In the seventh in our ongoing series of exclusive vendor interviews from NRF 2013, our Editor talks to Paul Magel, President – Application Solutions at Computer Generated Solutions (CGS), about emerging trends and the company’s strategic direction for the coming year.
Ben Hanson: I know that CGS is undergoing a great deal of expansion, not to mention your upcoming event – being held at the London College of Fashion on 22nd February – so how was 2012 for the company?
Paul Magel: It was a great year. We’re expanding in a number of different areas globally, including boots on the ground in the UK, where we’ve scheduled that big event for late February. Obviously we’re here at NRF to talk about our retail initiatives, which are new initiatives for us – something we’ve only been doing for a few years – but it’s something that we’ve really been expanding on.
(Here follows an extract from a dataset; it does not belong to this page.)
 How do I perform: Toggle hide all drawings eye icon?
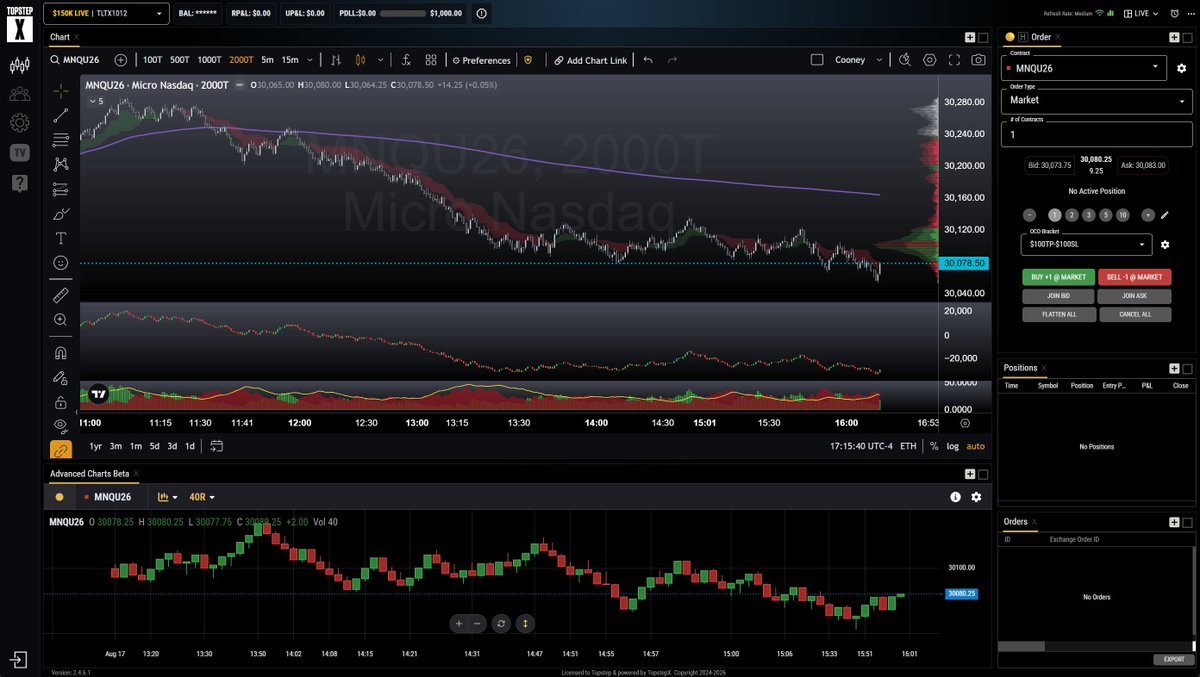coord(61,425)
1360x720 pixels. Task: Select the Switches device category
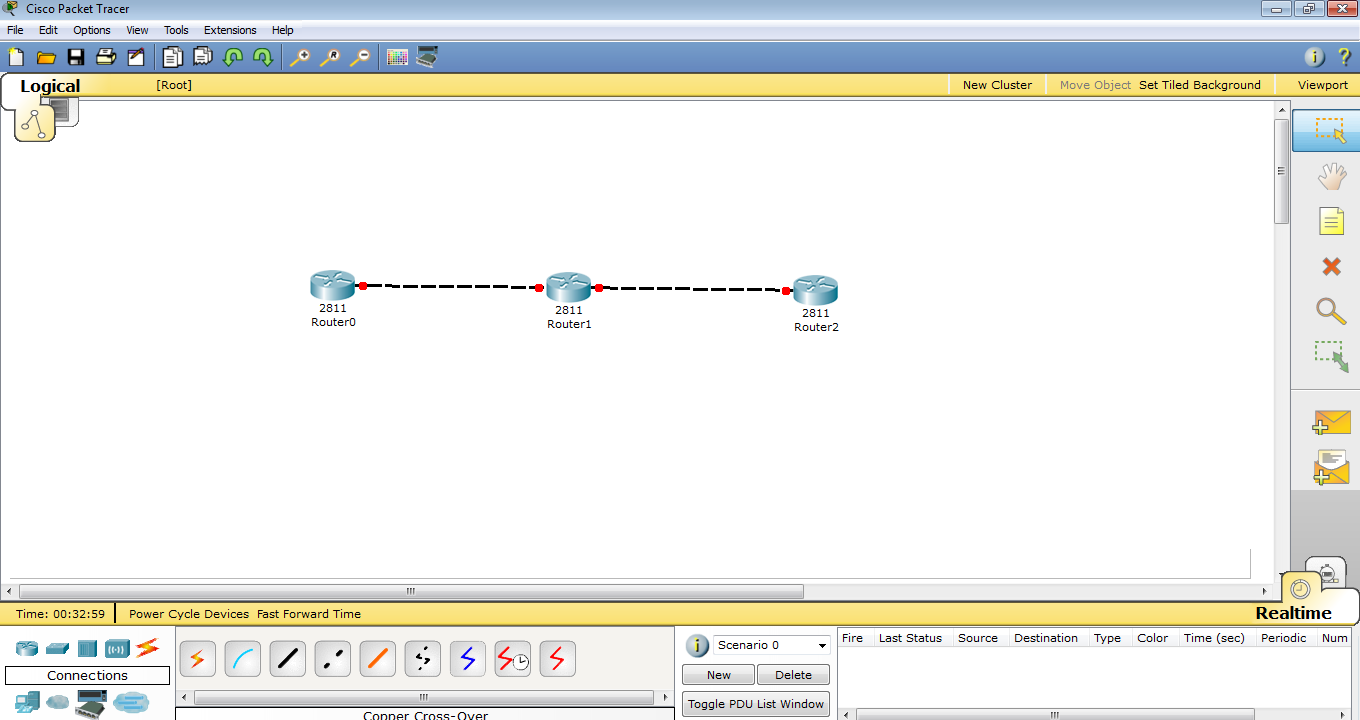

BH: One thing I’ve noticed this year is that PLM is occupying a more prominent place at the show than it has in previous years. Are you placing a similar focus on it to what I’m seeing elsewhere?
PM: We’re certainly continuing to see a lot of interest in PLM, even as people begin to redefine precisely what it is that PLM means. It’s become much more of a design and sourcing system as it’s grown, and in a lot of ways PLM is quite an old acronym.
BH: I don’t think you’re alone in thinking that the traditional view of PLM – as a single, limited piece of software – is out-dated.
PM: I think, given our history and all of our strengths on the ERP side, it’s easier for us to expand into the purchase side of things.
BH: Do CGS see many existing ERP customers expressing an interest in PLM?
PM: Absolutely. There’s a lot of interest coming from within our customer base for the additional modules that we offer; we have PLM, we have an advanced warehouse system. We also recently acquired a company called Threadvine, which is going to underpin the next stage of what CGS has to offer.
Sometimes, though, it can work in the opposite direction. In the UK, for instance, we’re leading with PLM and with sourcing, but the potential is there for that to lead into full ERP in time.
[quote]We’re certainly continuing to see a lot of interest in PLM, even as people begin to redefine precisely what it is that PLM means.[/quote]
BH: Do you find that there’s anything else you need to do differently in the UK market than you do in the US? We have readers from both territories, so it would be interesting to see how the marketplace looks to you.
PM: There a lot of systems in place in the UK that, while I won’t call them legacy systems, they’re things that just aren’t ready to move yet. So if we’re able to bring in our expertise in sourcing and retail, our hope is that we can deliver benefits to a market that might not yet be as receptive as the US to our broader offering.
BH: Outside of expansion into new territories, what do you see as the biggest emerging trends for the coming year? Given the breadth of your offering, I suppose end-to-end is a major thing for CGS?
PM: Definitely. We talk about concept-to-consumer a lot, and much of what we’re focusing on at the moment is in retail, where clients are interested in mobility and in merging their channels. Omni-channel in particular is something we’re seeing a lot of, with clients wanting to integrate the online experience, the bricks and mortar experience, and the catalogue experience.
Unfortunately, and this is something you’ll see as you walk around a show like NRF, not all the systems are hooked in and tied together, which makes omni-channel a very difficult thing to deliver. So what I think sets CGS apart is the ability to bring all of that information together – something that’s vital in a market where consumers are forcing retailers to look at how they’re doing things and forcing them to work differently.